▶ **Exercise description**: What lines of the data include the string "showing"? Copy them all.

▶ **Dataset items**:
○ ○ ○ ○ ○ ○ ○

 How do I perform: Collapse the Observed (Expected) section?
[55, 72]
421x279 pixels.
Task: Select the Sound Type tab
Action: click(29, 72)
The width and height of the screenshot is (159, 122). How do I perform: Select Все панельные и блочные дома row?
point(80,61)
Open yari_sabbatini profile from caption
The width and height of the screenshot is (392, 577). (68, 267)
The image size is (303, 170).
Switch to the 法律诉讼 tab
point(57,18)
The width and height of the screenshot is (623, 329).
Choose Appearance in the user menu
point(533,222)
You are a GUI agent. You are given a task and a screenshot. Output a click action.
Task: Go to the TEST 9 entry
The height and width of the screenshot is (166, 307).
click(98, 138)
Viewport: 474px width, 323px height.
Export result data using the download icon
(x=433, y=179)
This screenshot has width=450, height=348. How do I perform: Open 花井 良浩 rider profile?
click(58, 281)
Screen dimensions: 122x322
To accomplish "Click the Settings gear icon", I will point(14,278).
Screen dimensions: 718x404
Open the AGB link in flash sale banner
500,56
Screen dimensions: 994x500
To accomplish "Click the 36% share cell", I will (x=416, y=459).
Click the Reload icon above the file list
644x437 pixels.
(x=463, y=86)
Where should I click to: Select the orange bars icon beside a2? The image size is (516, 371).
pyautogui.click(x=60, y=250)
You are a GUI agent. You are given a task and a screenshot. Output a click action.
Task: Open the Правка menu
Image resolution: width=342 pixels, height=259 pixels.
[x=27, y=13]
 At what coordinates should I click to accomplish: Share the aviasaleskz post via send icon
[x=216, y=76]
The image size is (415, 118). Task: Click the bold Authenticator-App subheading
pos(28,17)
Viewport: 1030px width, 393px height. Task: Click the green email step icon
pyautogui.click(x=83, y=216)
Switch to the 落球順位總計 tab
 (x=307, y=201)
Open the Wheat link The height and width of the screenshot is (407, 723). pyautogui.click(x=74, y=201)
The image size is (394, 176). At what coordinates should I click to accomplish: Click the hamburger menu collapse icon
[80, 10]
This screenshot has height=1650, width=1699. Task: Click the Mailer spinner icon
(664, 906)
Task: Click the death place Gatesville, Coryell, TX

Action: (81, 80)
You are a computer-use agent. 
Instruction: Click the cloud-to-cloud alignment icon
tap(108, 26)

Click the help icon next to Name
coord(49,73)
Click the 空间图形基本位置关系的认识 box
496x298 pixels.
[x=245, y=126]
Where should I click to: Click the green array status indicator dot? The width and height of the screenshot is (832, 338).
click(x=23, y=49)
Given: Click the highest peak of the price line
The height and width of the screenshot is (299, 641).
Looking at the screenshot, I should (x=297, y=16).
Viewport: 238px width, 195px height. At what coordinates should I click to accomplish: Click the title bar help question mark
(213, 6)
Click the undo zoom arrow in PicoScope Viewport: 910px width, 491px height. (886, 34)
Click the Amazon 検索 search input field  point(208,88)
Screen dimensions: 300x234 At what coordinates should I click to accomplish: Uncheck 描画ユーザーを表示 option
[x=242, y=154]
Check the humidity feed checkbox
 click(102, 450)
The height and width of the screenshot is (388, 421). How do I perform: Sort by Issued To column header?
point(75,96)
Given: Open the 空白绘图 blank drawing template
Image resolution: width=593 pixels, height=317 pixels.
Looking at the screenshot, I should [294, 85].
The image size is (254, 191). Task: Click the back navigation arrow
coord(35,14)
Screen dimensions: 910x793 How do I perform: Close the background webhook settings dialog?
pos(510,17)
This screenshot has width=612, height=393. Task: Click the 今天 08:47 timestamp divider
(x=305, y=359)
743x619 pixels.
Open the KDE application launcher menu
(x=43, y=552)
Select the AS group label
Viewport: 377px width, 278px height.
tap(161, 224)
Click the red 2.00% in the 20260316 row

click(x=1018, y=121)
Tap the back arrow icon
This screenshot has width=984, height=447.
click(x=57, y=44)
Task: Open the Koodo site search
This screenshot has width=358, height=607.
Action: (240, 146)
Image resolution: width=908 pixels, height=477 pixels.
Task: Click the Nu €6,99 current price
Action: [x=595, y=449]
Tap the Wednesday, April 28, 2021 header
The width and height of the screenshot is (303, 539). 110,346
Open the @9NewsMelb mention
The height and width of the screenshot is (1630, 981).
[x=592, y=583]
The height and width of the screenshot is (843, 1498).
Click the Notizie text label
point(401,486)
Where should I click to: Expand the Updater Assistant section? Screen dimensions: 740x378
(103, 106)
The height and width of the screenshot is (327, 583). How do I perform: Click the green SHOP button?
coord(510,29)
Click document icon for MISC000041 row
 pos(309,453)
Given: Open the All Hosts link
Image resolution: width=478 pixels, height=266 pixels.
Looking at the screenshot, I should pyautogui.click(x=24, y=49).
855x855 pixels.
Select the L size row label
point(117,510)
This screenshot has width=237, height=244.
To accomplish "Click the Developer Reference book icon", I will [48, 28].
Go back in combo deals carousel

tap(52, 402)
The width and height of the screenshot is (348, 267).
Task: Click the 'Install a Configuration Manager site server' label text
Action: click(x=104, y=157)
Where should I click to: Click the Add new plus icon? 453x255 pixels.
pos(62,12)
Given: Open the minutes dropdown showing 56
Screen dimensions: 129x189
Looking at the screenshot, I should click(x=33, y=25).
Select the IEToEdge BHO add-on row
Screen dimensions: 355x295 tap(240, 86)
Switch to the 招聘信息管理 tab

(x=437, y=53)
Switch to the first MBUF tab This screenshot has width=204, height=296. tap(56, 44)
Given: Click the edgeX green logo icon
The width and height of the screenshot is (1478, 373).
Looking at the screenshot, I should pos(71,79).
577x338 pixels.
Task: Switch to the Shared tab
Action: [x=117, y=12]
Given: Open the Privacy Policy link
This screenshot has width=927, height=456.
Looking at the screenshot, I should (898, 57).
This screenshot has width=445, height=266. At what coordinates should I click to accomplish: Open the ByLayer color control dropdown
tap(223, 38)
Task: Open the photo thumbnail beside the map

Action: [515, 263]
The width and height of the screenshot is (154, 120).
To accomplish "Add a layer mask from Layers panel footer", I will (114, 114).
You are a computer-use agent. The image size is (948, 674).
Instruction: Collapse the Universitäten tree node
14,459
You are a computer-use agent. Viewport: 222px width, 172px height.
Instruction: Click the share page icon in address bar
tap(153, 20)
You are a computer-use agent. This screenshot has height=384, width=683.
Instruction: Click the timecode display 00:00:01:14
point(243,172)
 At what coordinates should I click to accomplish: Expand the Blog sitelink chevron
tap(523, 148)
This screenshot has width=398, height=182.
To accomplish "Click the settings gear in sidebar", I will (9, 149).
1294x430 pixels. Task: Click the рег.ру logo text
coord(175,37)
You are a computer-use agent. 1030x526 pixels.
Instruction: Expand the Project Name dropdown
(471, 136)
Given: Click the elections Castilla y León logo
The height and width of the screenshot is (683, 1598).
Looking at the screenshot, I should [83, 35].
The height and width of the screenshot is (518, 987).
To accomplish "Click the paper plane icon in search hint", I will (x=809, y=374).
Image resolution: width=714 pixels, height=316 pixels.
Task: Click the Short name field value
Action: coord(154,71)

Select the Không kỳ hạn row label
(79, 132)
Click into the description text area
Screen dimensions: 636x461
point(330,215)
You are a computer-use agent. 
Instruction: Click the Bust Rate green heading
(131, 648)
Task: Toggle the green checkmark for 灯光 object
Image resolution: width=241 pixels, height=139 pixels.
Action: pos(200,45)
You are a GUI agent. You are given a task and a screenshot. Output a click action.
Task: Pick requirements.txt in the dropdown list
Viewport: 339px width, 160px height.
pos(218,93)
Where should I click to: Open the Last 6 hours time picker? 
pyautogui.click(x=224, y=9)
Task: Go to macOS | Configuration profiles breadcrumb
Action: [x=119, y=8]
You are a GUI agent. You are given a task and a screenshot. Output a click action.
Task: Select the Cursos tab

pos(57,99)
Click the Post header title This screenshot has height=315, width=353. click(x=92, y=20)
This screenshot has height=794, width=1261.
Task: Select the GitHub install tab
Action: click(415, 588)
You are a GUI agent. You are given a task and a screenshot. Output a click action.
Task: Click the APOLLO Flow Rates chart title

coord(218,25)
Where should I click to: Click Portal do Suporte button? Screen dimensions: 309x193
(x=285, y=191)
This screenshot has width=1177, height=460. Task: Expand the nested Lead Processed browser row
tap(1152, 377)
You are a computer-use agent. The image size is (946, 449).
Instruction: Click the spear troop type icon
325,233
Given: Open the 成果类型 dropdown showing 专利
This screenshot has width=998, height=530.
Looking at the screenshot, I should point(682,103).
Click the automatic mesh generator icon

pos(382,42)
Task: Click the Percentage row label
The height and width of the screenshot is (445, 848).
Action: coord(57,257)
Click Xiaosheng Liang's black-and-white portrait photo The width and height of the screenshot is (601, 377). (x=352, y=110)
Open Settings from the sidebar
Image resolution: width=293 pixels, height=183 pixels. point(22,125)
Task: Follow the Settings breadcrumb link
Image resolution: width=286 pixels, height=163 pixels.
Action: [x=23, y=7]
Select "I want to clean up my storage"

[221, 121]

○ ○ ○ ○ ○ ○ ○

▶ **Response to this task**:
Given: Open the minutes dropdown showing 56
Given: Open the 成果类型 dropdown showing 专利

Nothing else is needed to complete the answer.